**** STUDY TEXT ****
After just an hour, I knew that wasn't going to work very well---the beans had already absorbed all that water-- and moved the beans to a small plastic container, about 4x7x4, and filled it with water to about three fourth's full, beans included. This worked well overnight to soak the beans. Some beans started to split open, others just swelled a bit. About two in the afternoon I rinsed the beans well in a colander and then put them in my large AllClad pasta pot.  To this I added a diced onion, about a cup of chopped celery, and three diced/chopped carrots. Seasoned with two bay leaves.  I added a quart of Kitchen Basics Vegetable Stock, plus a quart of water. (Bob's recipe says to use 2 1/2 quarts, but I wanted a thicker soup).  For the meat, I added Beeler's Ham, which I had on hand. Some of it was baked Saturday with cloves, allspice and pineapple, and I also added the end of the ham---no bone, just the 'wrapped' end of the ham for some awesome tastiness :-)  

Bring to a boil, stir, cover and reduce to simmer for three hours minimum.   

At this point, I decided to test the theory of adding baking soda to reduce the magical toots of beans.  I added about two teaspoons and it fizzed like crazy chemistry fun. 
It didn't eliminate the issue, but has seemed to diminish the quantity.  
After three hours, this is what the soup looked like. Pretty thick, with only about a inch or less of liquid on top, making it a hearty soup. 
I removed the end ham piece and soooo easily shredded it in the bowl.  This is what winter is all about: fall apart meat candy goodness. 

To go with the bean soup, I also made Bob Red Mill's cornbread.  I followed the recipe on the package, except I used tapioca, teff, buckwheat flours, and I had to bake it for about 45 minutes instead of 30 minutes.
**** SOURCE INFORMATION ****
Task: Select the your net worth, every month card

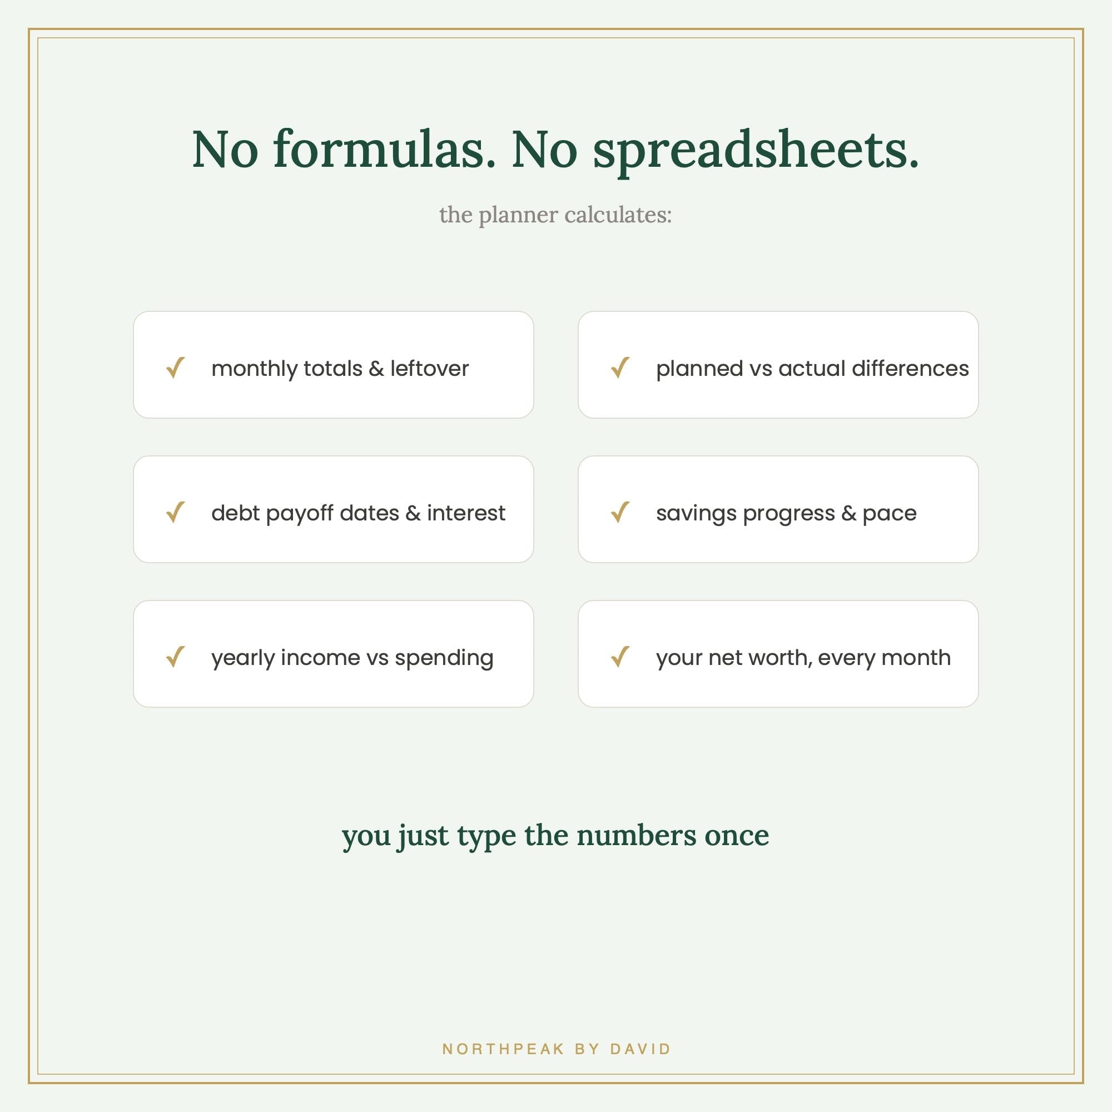Action: coord(778,654)
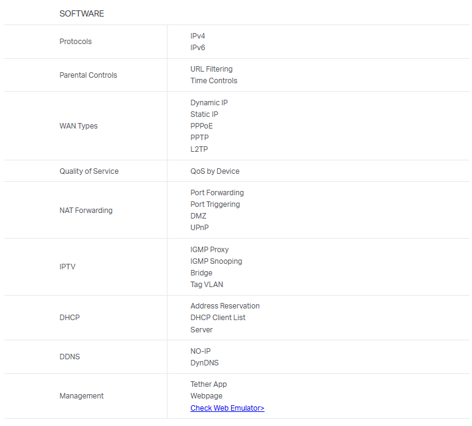
Task: Select the NAT Forwarding row label
Action: [86, 211]
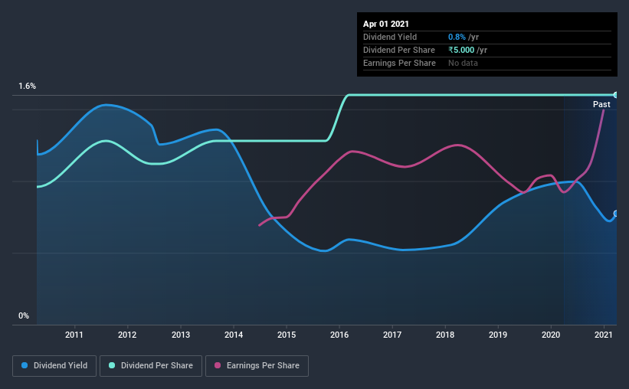Select the 2011 x-axis label
This screenshot has width=629, height=389.
(74, 335)
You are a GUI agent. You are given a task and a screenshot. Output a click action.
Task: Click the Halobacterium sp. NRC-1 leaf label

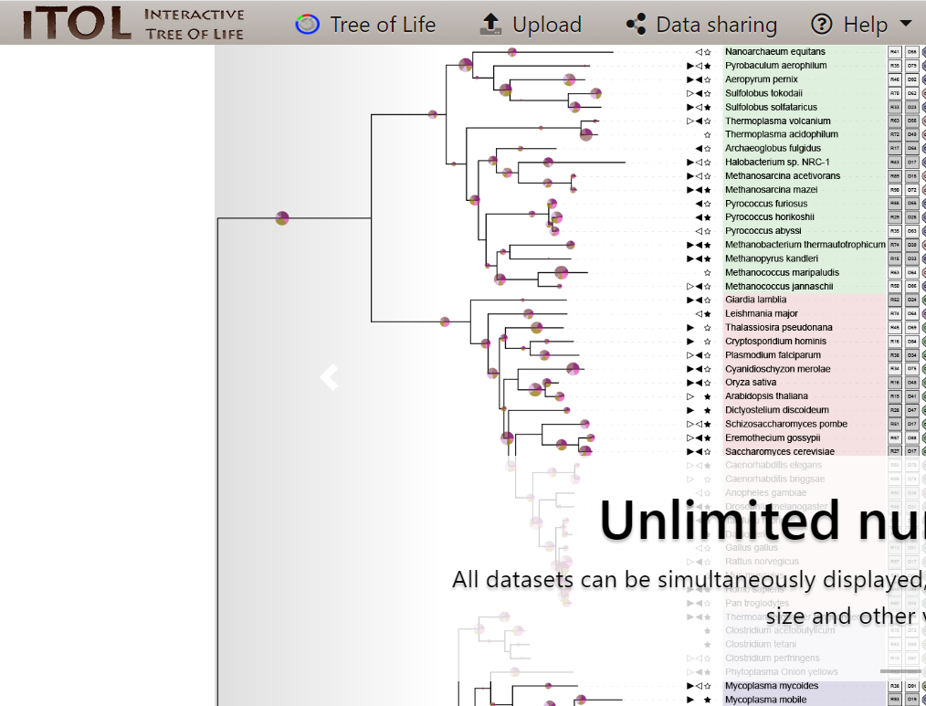coord(777,162)
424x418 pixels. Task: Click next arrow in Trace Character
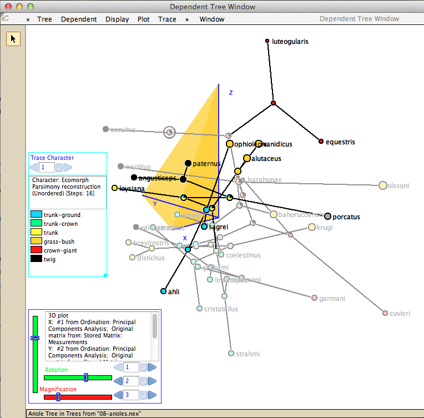(68, 167)
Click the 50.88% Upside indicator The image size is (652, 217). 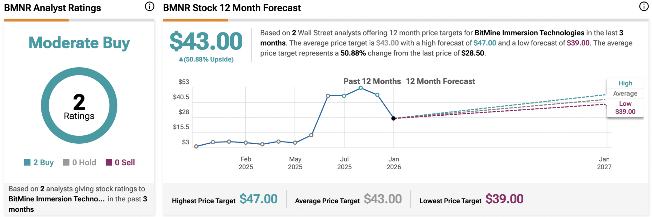click(206, 59)
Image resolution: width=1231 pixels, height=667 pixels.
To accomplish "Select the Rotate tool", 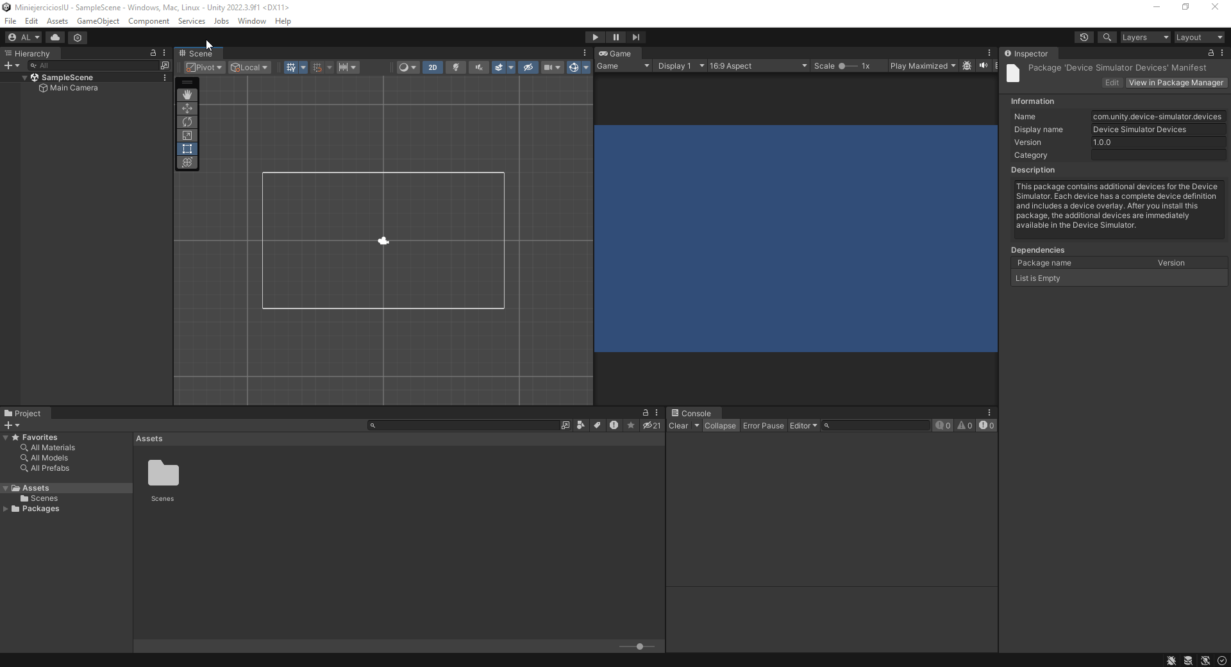I will (x=187, y=122).
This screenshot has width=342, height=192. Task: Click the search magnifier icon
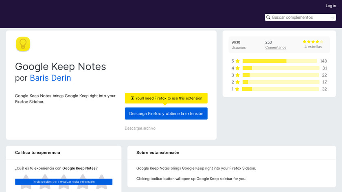pos(268,17)
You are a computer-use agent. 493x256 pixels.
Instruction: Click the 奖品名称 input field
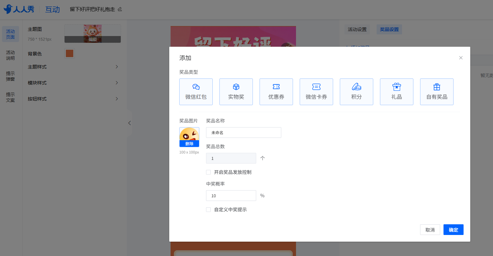tap(243, 133)
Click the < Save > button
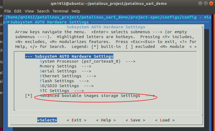The width and height of the screenshot is (215, 131). click(x=135, y=120)
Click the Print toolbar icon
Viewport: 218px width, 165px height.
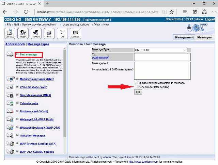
****
▶ WORK ORDER A
Answer these questions from the bean soup account:
(i) How many quarts does Bob's recipe say to use?
(ii) About how much baking soda was added to the pot?
(iii) For about how long did the cornbread have to bake?
▶ WORK ORDER B
Carry on the bean soup account, picking up after its final sentence.

▶ REPLY A
(i) 2 1/2 quarts
(ii) About two teaspoons
(iii) About 45 minutes, instead of 30 minutes

▶ REPLY B
For future, I'd add more celery and carrots to the soup.

As the night turned colder, and the snow fell harder, it was a perfect dinner to spoon a soup.  
There's a driveway between the cornflowers and bridal wreaths!
 About five new inches of snow, and -16ºF at 7am this morning.

Bean soup
2 cups Bibs Red Mill mixed beans Soak over night
Next day (12-24 hours later):
Rinse beans, put in large stockpot.
Add: 2 quarts of water 1 diced onion Celery to taste (I added a cup rough chopped) 3 carrots, diced (or more or less for your taste) 2 bay leaves Ham. I added the leftover baked ham which I diced, plus also the end of a ham, added whole.
Bring to boil, then cover & reduce to simmer for 3 to 3.5 hours.
Before serving, remove ham and shred, then return to pan.

Thursday, January 1, 2015

Food, shopping, and Race 4

I was still going to be in Massachusetts for another week, spending time with family, taking my sister to get her chemo port for breast cancer, so I had to go grocery shopping. . .and riding my nephews bike, which turned out to be my bro in law's bike when he was a kid. 
Nephew wanted to ride the bike to the bus stop, so I rode it home
Fall leaves
At the grocery store, they were out of UDI's gf whole grain bread, so I bought this brand I'd never heard of before. I liked the idea of a rye substitute sounded great.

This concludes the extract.